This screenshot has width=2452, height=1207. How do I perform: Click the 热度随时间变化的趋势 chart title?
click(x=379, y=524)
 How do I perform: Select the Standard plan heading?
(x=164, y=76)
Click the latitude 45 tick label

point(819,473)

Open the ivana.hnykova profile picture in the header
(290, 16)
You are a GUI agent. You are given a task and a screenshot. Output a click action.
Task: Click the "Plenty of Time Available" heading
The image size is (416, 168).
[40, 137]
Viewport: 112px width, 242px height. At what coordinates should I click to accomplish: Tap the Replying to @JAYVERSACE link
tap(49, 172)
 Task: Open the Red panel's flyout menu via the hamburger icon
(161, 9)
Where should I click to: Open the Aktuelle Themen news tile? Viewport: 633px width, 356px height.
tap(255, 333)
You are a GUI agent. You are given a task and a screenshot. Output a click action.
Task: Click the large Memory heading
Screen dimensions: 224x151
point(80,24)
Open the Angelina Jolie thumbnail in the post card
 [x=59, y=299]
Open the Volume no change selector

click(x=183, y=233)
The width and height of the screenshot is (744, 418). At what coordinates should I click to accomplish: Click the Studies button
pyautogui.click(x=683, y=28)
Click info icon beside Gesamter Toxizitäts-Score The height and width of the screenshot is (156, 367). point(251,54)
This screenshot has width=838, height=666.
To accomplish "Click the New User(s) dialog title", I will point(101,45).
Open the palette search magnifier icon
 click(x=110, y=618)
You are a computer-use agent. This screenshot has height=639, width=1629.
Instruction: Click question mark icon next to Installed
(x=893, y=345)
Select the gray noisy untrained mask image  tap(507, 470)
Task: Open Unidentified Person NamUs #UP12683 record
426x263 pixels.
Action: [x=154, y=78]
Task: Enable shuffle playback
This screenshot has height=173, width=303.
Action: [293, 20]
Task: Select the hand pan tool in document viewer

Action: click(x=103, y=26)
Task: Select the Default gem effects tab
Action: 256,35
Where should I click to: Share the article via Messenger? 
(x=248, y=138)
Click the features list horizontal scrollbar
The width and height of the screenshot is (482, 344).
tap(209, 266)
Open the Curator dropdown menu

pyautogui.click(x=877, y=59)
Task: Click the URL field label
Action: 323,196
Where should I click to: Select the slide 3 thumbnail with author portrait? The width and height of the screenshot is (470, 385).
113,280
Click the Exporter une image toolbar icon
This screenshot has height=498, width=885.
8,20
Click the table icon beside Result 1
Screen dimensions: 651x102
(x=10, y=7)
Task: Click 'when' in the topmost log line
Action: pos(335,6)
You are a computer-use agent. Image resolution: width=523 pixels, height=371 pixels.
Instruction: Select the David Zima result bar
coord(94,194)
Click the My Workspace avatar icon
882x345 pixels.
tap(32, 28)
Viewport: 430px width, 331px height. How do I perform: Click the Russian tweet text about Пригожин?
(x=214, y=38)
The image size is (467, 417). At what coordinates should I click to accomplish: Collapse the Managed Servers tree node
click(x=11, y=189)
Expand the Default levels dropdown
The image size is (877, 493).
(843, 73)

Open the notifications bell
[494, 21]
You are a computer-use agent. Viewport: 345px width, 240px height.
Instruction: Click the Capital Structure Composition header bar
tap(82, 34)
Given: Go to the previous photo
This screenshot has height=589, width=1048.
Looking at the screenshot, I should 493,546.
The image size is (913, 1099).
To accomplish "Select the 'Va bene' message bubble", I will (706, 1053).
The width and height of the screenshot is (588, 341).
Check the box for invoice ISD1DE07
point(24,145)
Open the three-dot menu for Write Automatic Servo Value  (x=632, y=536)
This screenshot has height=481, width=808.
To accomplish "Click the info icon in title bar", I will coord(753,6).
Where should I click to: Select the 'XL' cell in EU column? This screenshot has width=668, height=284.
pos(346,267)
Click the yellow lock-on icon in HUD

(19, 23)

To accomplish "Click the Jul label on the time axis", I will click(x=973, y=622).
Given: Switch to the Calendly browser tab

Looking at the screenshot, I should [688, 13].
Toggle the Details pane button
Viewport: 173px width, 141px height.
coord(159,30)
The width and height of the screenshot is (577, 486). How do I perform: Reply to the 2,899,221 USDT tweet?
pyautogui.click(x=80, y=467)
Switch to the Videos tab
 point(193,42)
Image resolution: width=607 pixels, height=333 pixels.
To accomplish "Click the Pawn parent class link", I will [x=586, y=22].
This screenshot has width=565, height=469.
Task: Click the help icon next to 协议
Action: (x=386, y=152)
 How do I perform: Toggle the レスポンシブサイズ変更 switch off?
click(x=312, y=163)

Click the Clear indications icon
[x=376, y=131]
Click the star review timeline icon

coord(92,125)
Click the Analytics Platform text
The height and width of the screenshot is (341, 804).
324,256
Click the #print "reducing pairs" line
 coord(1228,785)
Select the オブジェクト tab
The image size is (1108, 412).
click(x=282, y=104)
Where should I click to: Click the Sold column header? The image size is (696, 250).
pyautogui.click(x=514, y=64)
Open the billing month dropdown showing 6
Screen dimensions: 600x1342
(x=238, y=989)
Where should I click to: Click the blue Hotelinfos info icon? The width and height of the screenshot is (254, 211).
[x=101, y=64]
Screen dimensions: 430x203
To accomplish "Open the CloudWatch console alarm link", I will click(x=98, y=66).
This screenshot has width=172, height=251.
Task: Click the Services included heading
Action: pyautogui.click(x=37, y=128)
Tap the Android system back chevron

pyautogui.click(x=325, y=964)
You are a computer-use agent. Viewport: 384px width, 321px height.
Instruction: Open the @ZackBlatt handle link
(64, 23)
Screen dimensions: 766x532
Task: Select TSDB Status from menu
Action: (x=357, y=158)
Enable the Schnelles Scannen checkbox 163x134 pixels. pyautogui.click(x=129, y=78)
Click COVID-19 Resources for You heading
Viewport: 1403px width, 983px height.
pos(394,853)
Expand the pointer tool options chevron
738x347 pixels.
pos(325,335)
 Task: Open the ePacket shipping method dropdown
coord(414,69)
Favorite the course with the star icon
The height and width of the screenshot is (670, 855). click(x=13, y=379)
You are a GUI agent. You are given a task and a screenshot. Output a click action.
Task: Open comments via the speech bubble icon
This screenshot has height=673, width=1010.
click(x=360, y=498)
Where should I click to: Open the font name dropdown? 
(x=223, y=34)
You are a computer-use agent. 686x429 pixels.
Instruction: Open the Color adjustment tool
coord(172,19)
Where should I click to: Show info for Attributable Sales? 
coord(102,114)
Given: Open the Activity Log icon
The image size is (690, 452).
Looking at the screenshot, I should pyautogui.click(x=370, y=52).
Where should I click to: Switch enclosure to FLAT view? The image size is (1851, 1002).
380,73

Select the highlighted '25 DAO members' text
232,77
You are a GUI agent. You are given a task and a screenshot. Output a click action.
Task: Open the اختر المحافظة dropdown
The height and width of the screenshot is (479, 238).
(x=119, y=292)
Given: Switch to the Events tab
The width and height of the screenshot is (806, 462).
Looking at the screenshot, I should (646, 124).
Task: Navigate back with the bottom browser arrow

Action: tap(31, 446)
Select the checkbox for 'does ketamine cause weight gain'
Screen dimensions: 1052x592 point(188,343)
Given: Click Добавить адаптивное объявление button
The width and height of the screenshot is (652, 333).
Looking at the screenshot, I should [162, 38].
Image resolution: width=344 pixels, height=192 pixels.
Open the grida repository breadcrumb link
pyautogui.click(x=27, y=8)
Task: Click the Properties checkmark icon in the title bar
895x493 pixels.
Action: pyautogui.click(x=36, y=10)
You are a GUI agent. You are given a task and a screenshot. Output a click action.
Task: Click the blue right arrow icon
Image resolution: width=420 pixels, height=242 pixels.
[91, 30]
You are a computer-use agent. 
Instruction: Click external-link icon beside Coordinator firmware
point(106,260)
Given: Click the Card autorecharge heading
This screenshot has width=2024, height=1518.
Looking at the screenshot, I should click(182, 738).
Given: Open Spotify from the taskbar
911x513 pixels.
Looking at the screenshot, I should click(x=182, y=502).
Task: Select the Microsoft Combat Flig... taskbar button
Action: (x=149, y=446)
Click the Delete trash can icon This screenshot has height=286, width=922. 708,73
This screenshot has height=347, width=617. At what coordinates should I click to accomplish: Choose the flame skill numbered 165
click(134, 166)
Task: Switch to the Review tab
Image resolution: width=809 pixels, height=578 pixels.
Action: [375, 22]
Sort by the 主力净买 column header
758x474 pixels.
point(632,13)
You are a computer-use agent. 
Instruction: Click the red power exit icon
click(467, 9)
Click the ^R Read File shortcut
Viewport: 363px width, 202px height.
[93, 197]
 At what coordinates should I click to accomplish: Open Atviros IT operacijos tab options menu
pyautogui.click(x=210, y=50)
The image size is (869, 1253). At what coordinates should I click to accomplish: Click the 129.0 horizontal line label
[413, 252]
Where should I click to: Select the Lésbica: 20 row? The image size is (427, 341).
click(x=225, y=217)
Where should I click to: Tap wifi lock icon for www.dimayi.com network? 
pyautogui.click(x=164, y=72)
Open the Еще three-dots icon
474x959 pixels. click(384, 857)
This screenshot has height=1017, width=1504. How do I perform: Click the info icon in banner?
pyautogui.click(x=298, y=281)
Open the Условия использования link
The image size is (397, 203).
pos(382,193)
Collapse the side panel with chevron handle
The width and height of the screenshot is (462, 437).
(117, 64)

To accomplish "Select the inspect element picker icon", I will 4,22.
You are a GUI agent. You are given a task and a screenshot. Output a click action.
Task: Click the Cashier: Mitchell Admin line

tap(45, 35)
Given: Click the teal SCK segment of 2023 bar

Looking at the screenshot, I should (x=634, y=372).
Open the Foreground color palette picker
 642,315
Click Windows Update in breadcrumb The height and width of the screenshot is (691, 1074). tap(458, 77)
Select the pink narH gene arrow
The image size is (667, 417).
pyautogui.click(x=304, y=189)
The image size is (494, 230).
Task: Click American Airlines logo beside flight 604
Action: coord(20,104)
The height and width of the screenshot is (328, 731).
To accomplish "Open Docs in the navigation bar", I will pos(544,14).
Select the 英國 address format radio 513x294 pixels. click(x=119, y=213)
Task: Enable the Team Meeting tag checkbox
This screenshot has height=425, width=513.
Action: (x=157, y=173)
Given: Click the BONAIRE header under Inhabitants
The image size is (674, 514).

# Directions for this task
Copy exactly the lines running from the one that contains "Given: Click the BONAIRE" to the end of the material, both ends included.

# Task result
Given: Click the BONAIRE header under Inhabitants
The image size is (674, 514).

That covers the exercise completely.